Activity → Starting with the first line of the records, write out each line exactly until you have included the line containing "Task: Click the browser reload icon".

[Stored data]
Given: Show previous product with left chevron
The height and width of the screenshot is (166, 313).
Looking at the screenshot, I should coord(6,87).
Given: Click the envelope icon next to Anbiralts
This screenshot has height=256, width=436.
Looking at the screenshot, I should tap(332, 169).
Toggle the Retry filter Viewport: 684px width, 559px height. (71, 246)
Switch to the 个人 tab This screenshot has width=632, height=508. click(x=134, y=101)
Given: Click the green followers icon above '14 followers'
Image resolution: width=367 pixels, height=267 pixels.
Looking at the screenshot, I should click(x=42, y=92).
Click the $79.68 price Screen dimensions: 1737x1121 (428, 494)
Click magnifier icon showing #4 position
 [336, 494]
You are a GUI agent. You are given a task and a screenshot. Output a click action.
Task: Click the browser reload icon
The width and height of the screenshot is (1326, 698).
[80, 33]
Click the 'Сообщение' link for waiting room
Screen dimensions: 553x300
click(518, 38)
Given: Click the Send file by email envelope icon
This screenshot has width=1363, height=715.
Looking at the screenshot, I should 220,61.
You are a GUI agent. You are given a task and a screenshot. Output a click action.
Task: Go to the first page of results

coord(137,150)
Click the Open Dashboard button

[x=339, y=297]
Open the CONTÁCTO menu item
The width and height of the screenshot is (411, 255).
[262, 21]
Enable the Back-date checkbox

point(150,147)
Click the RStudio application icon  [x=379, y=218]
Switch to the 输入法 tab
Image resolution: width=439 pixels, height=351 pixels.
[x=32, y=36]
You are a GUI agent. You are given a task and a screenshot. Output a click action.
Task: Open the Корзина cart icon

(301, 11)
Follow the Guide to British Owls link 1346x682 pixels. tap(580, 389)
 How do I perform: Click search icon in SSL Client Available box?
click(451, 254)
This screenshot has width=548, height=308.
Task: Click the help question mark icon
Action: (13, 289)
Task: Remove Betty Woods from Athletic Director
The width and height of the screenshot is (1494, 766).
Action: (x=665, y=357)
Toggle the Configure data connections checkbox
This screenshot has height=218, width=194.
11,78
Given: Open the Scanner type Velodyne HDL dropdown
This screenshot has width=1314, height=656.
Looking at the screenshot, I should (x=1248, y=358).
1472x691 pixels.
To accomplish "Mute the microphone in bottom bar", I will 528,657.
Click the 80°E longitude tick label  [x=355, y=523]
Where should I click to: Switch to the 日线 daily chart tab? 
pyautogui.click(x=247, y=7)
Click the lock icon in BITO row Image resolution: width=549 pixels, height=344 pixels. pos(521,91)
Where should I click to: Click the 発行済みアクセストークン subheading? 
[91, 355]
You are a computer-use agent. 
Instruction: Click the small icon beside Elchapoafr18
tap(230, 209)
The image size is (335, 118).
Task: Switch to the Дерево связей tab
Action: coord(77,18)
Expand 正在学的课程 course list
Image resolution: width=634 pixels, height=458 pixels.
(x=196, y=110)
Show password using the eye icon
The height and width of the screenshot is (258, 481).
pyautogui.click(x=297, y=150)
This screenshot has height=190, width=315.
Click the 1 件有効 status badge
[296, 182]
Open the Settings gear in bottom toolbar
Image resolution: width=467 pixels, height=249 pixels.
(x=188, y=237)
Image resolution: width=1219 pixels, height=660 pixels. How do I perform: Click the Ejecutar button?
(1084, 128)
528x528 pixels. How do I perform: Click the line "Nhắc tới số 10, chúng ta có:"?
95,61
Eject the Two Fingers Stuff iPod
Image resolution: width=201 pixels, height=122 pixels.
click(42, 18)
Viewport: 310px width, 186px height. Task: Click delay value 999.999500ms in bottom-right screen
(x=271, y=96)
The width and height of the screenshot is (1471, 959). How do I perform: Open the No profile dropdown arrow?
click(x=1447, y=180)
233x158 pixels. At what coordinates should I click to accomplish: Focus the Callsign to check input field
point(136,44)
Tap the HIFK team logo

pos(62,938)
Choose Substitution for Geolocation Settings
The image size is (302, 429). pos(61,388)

Result of the exercise →
Given: Show previous product with left chevron
The height and width of the screenshot is (166, 313).
Looking at the screenshot, I should coord(6,87).
Given: Click the envelope icon next to Anbiralts
This screenshot has height=256, width=436.
Looking at the screenshot, I should tap(332, 169).
Toggle the Retry filter Viewport: 684px width, 559px height. (71, 246)
Switch to the 个人 tab This screenshot has width=632, height=508. click(x=134, y=101)
Given: Click the green followers icon above '14 followers'
Image resolution: width=367 pixels, height=267 pixels.
Looking at the screenshot, I should click(x=42, y=92).
Click the $79.68 price Screen dimensions: 1737x1121 (428, 494)
Click magnifier icon showing #4 position
 [336, 494]
You are a GUI agent. You are given a task and a screenshot. Output a click action.
Task: Click the browser reload icon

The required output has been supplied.